Disability Certificate
38In the Original Decision, I found the disability certificate (signed December 9, 2017) was payable because:
A significant amount of time had passed since the last disability certificate was signed on June 6, 2016, so it was reasonable for the applicant to seek out an updated summary of her medical condition, especially as it could have captured impairments that develop slowly over time.10
39While the respondent argued in its Request that a disability certificate is only payable when requested by an insurer to determine entitlement to a specified benefit, the applicant contended that this certificate was prepared for the purpose of determining her entitlement to specified benefits. In support of its position, the respondent cited the Tribunal’s decision in O.R.O. v. Aviva Insurance Company, wherein Adjudicator Braun denied payment of a disability certificate as it did not meet the standard under s. 25(1) of the Schedule.11
40I conclude that I did not err in awarding the payment of this disability certificate. Section 25(1) clearly states that these expenses are payable when required under ss. 21, 36, or 37 of the Schedule. In the present case, the respondent alleged that, since the applicant had returned to work, there could be no specified benefits at that time. Beyond the reasoning I provided in the Original Decision regarding the length of time that had passed since the last certificate, the fact that an individual has returned to work does not foreclose the possibility of receiving the other specified benefits identified in s. 36 (e.g., housekeeping).

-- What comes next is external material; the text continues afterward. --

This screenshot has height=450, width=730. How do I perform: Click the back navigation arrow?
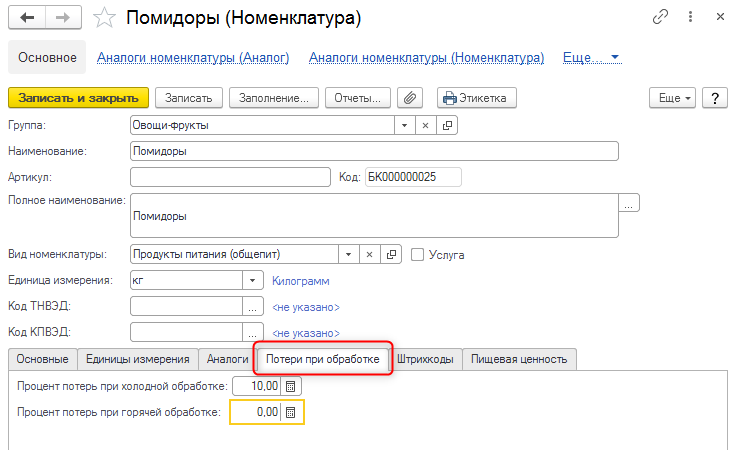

41I also do not accept the interpretation of s. 25(1) in Aviva, specifically where the adjudicator found insurers must request a certificate before it becomes payable. There is no mention of this requirement in s. 25(1), and requiring insurers to first request these records before they are payable is an unreasonable barrier for applicants attempting to access specified benefits. Such an interpretation would run counter to the consumer protection mandate of the Schedule.
ORDER
42The respondent’s Request for Reconsideration is dismissed in full.
Released: February 3, 2021
Craig Mazerolle
Adjudicator
Footnotes
- Effective September 1, 2010, O. Reg. 34/10.
- S.W. v. Aviva General Insurance, 2020 CanLII 34434 (ON LAT).
- Original Decision at para. 56. The total amount requested under the shockwave therapy plan was $2,400.00.
- 2018 CanLII 39372 (ON LAT) at para. 30.
- Ibid at paras. 31-32.
- Original Decision at paras. 39-40.
- Original Decision at para. 34.
- Original Decision at para. 28.
- Original Decision at paras. 41-42.
- Original Decision at para. 49.
- 2019 CanLII 101441 (ON LAT) at para. 30 (“Aviva”).